Por fin hemos de referirnos a otro de los humanismos ateos nocivos que hizo su mella, sobre todo, en las jóvenes generaciones del siglo pasado y que con su nihilismo ha barrido del horizonte humano todo resquicio de esperanza, no solo sobrenatural sino también humana. Me estoy refiriendo al existencialismo de corte sartreano, que aparece en un momento histórico de la posguerra, en el que la angustia y el pesimismo lo invadían todo. Los hombres, testigos de dos guerras, habían sufrido demasiado y ahora tenían que soportar las dificultades y hacer frente a las terribles consecuencias de tanta destrucción. En tal situación les costaba trabajo tener que admitir la presencia de un Dios Bueno, en un mundo dominado por la desolación y el desastre. Todo parecía suceder como si Dios no existiera, a los ojos de unos hombres dominados por la angustia y el pesimismo. Fue el momento del existencialismo ateo, que trataba de poner de manifiesto el absurdo de la existencia humana. El humanismo existencialista de Sartre presenta al hombre como una vana pasión, abocada irremisiblemente al fracaso. Nada ni nadie puede ponerle a salvo, ni siquiera Dios puede ser una respuesta a la humana frustración, porque la idea de Dios es imposible para Sartre, dado que en sí misma implica una contradicción, cual sería la representada por la síntesis integradora del «en sí, para sí». Está claro que, en el sentir del influyente filósofo francés, Dios es un imposible, pero aun en el caso de que existiera, las cosas no cambiarían. El hombre seguiría siendo lo que es, «El existencialismo —nos dice— no es de tal manera ateísmo, que se agote en demostrar que Dios no existe. El declara más bien: aun si Dios existiera, nada cambiaría… El hombre debe reencontrarse y persuadirse de que nada le puede salvar de sí mismo».

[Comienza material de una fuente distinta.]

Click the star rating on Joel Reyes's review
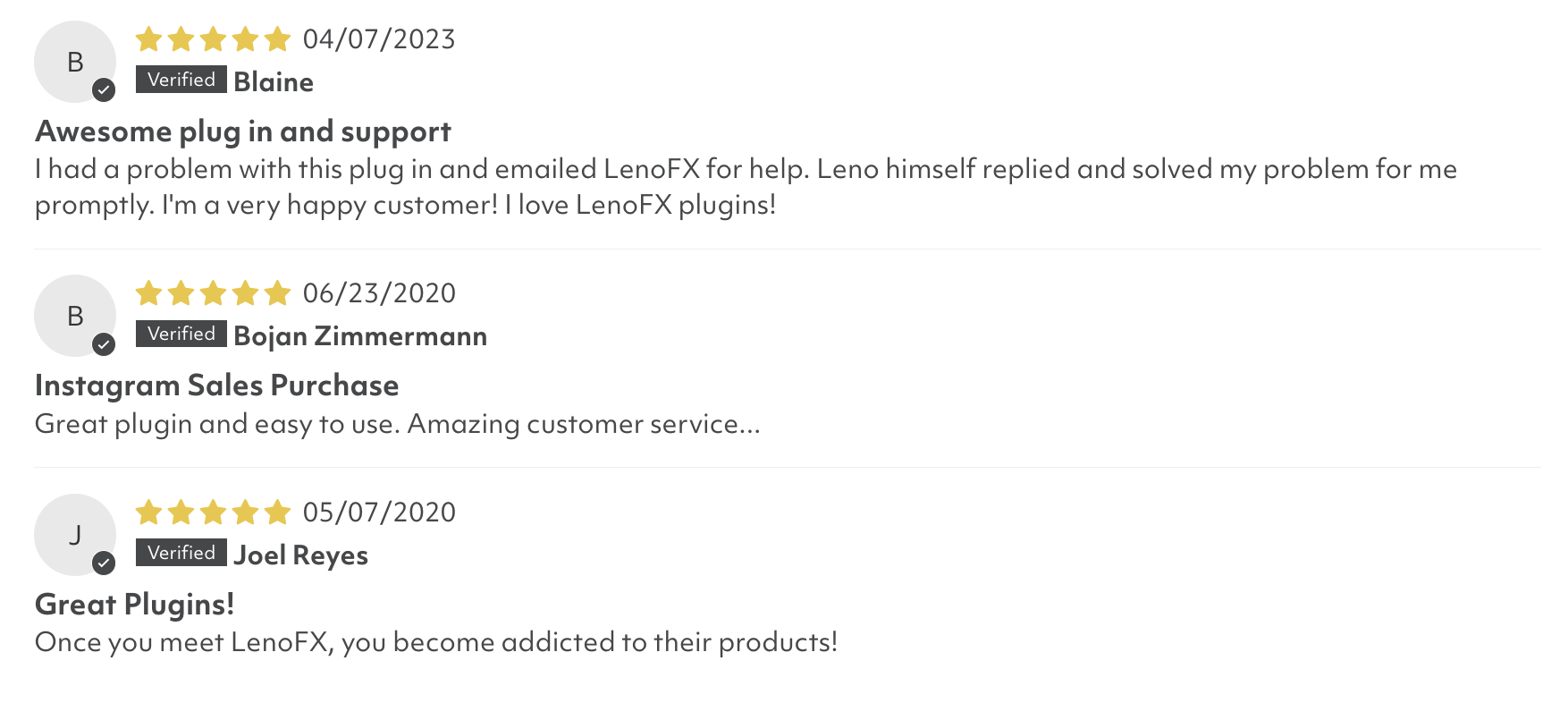 click(x=213, y=512)
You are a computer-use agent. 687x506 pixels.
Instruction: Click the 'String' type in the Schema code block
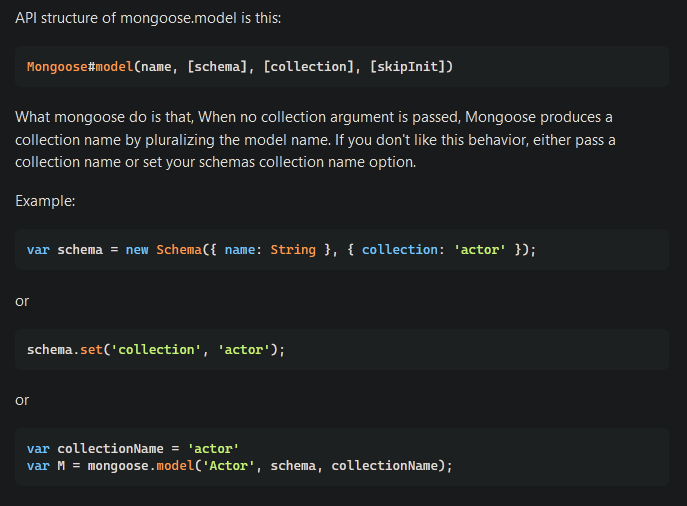(x=292, y=249)
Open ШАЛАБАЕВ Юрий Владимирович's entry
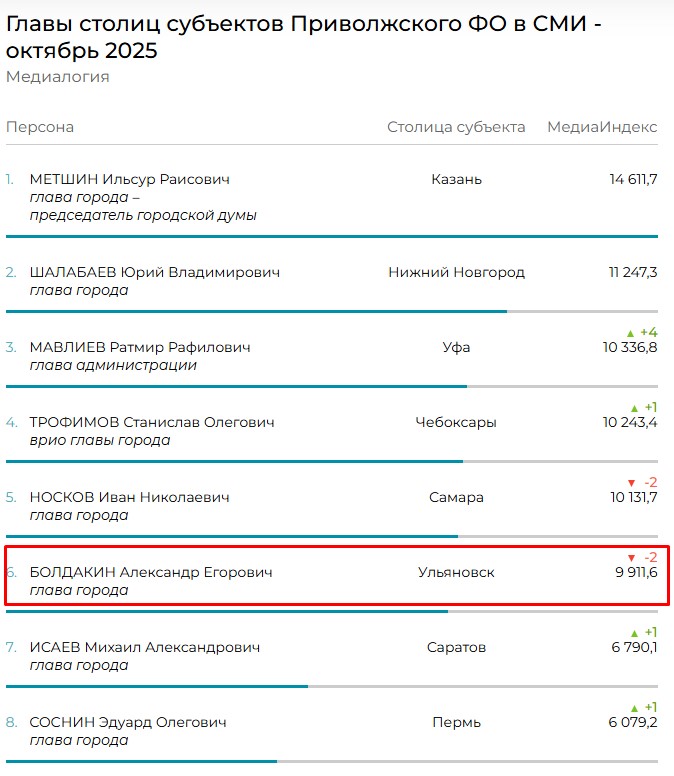The height and width of the screenshot is (776, 674). (155, 272)
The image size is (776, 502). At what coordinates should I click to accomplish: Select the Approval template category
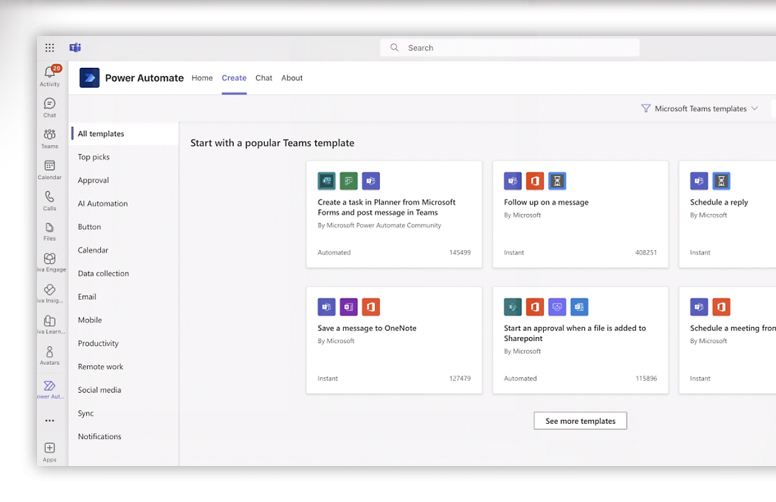[93, 180]
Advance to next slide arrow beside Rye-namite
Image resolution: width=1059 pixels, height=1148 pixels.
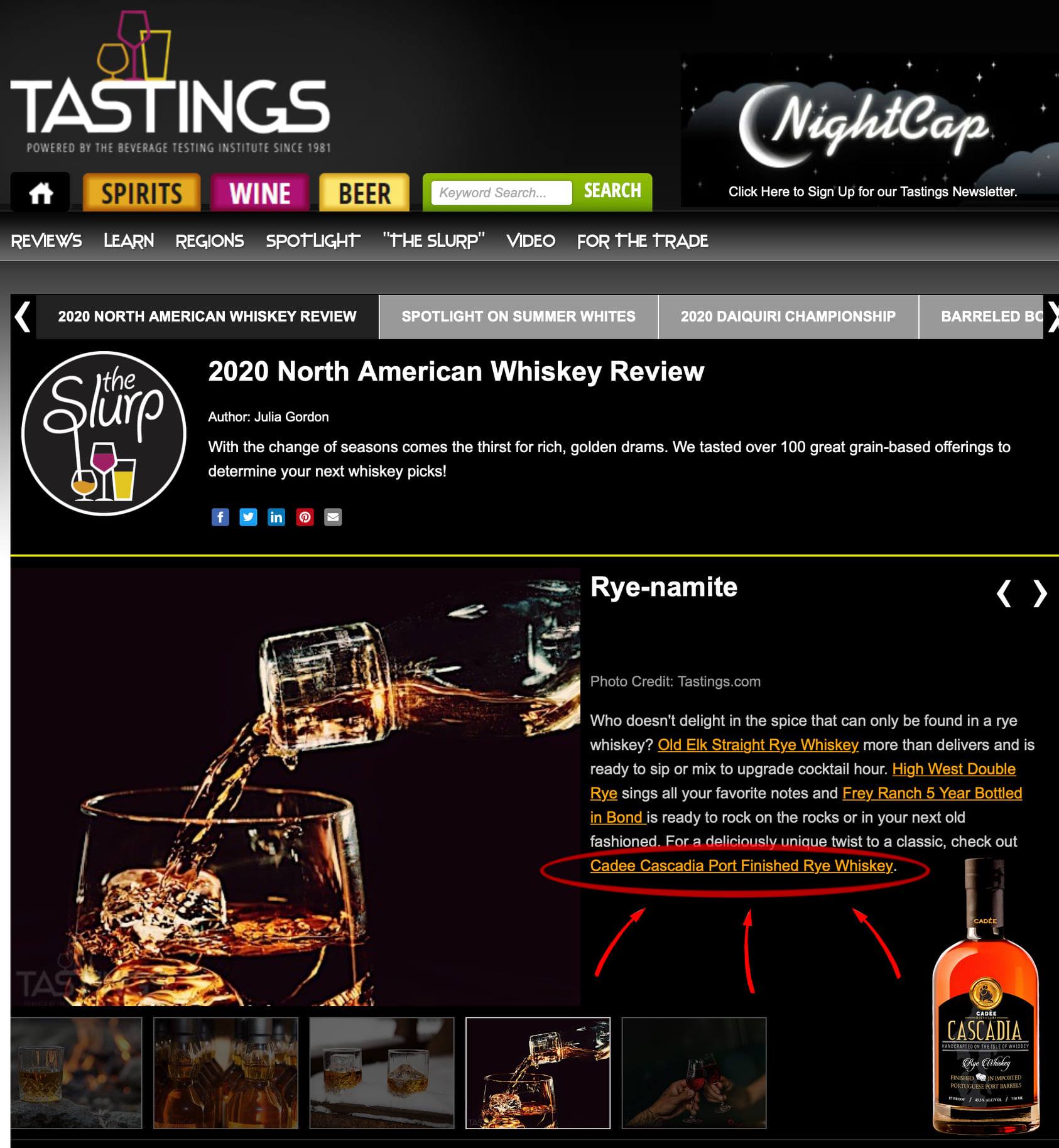coord(1040,593)
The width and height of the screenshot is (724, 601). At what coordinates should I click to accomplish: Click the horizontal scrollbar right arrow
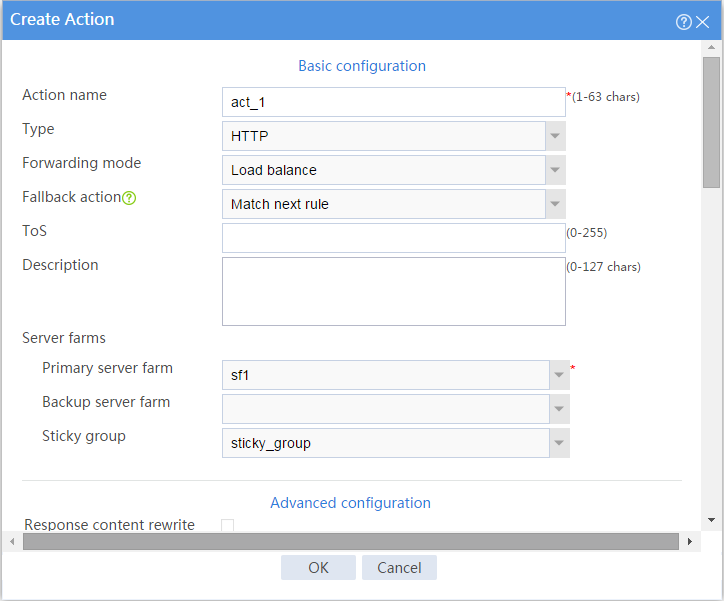(x=690, y=541)
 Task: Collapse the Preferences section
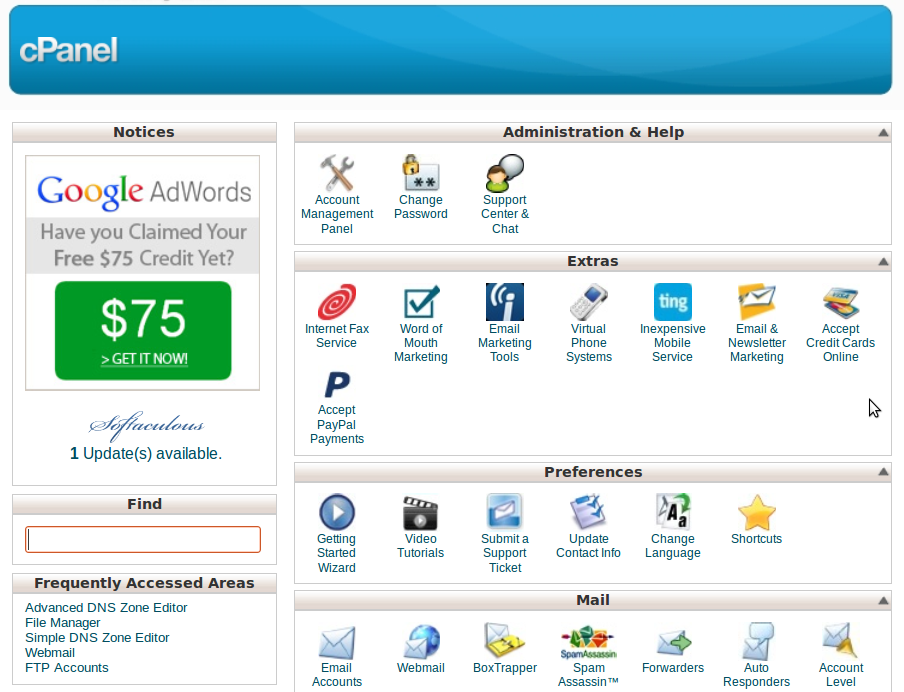(x=883, y=473)
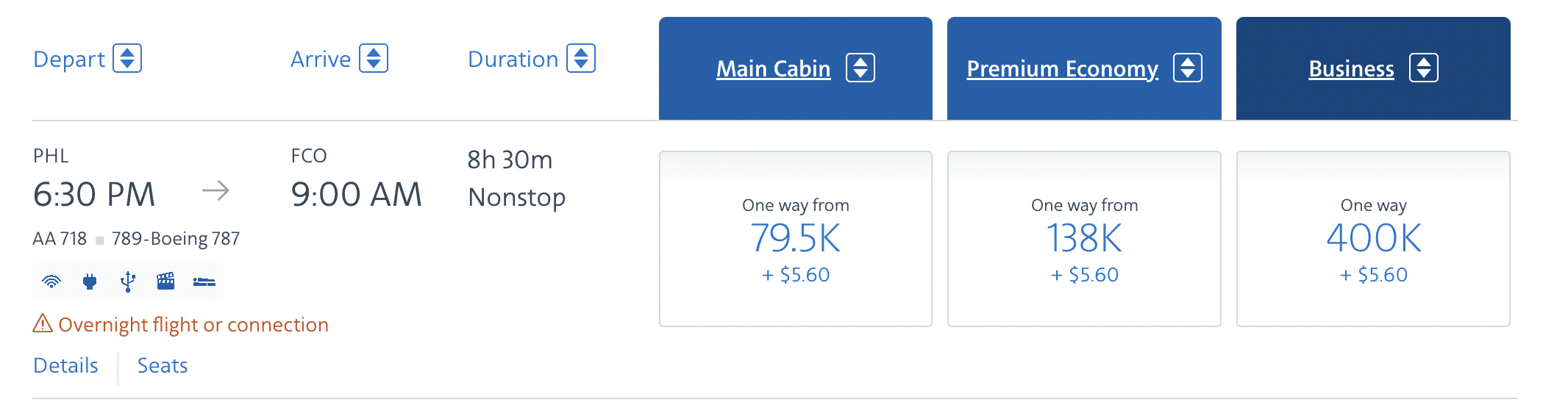Open flight Details link
Image resolution: width=1568 pixels, height=416 pixels.
coord(65,365)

En estas y otras formas de humanismo ateo que han proliferado en los últimos tiempos, ha encontrado el hombre actual, formas seductoras de liberación humana y uno se pregunta: ¿por qué muchos hombres tuvieron que buscar consuelo fuera de la fe en Dios y depositar su confianza en falsas promesas de liberación? ¿Por qué los creyentes no hemos sido capaces de hacer llegar el mensaje liberador de Cristo al hombre moderno? Puede que nuestro cristianismo no haya sido lo suficientemente auténtico, o tal vez nos haya faltado y nos sigue faltando, intrepidez y coraje y nos sobren complejos y cobardías, que nos impiden ser verdaderos testigos de la fe que decimos profesar.